┌─ Source excerpt
Chuck Tuffli [Sun, 30 Jan 2022 07:09:10 +0000 (23:09 -0800)]
bhyve nvme: Update v1.4 Identify Controller data
Compliant v1.4 Controllers must report a Controller Type (CNTRLTYPE).
Also, do not advertise secure erase functionality in the Format NVM
Attributes field of the Identify Controller data structure as the
Controller does not implement secure erase.
Chuck Tuffli [Sun, 30 Jan 2022 07:08:47 +0000 (23:08 -0800)]
bhyve nvme: Add Temperature Threshold support
This adds the ability for a guest OS to send Set / Get Feature,
Temperature Threshold commands. The implementation assumes a constant
temperature and will generate an Asynchronous Event Notification if the
specified threshold is above/below this value. Although the
specification allows 9 temperature values, this implementation only
implements the Composite Temperature.
While in the neighborhood, move the clear of the CSTS register in the
reset function after all other cleanup. This avoids a race with the
guest thinking the reset is complete (i.e. CSTS.RDY = 0) before the NVMe
emulation is actually complete with the reset.
Chuck Tuffli [Sun, 30 Jan 2022 07:07:29 +0000 (23:07 -0800)]
bhyve nvme: Remove redundant AER Limit checks
The NVMe emulation checked if the Asynchronous Event Request Limit
(a.k.a AERL) would be exceeded in pci_nvme_aer_add(), but this function
is only called from nvme_opc_async_event_req() which also checks for
exceeding the AERL.
Chuck Tuffli [Sun, 30 Jan 2022 07:05:58 +0000 (23:05 -0800)]
bhyve nvme: Fix NVM Format completion status
The NVM Format command is unique among the Admin commands in that it
needs to finish asynchronously. For this reason, the emulation code
invented a synthetic completion status (NVME_NO_STATUS) to indicate that
the command was still in progress and the command processing loop should
not generate a completion message. The implementation used the value
0xffff for the synthetic value as this set both the Status Code and
Status Code Type fields to reserved values.
└─
┌─ Data block
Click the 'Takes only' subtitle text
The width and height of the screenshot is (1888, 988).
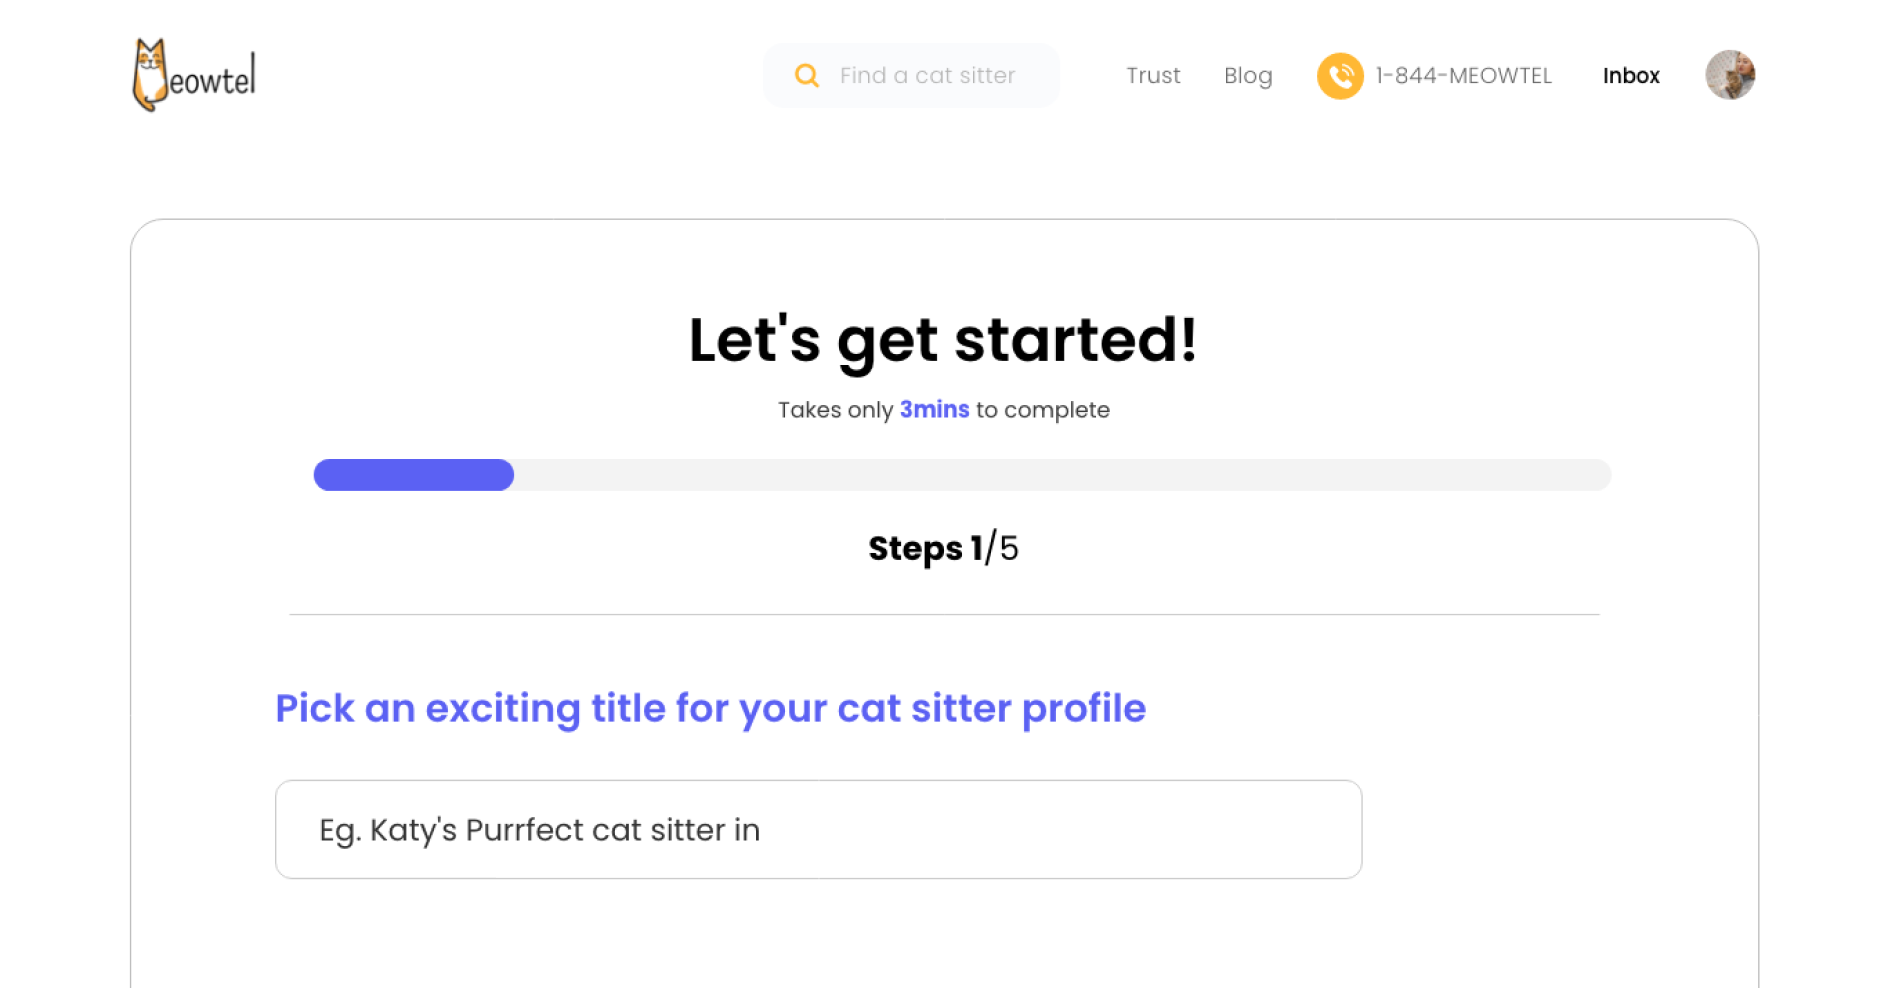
└─
- [To be done] Edit the bhyve NVMe commit log from "While in the" to "with the reset." so that "neighborhood" reads "area", and give that part back. The listing has nothing to do with this work.

- [Task answer]
While in the area, move the clear of the CSTS register in the
reset function after all other cleanup. This avoids a race with the
guest thinking the reset is complete (i.e. CSTS.RDY = 0) before the NVMe
emulation is actually complete with the reset.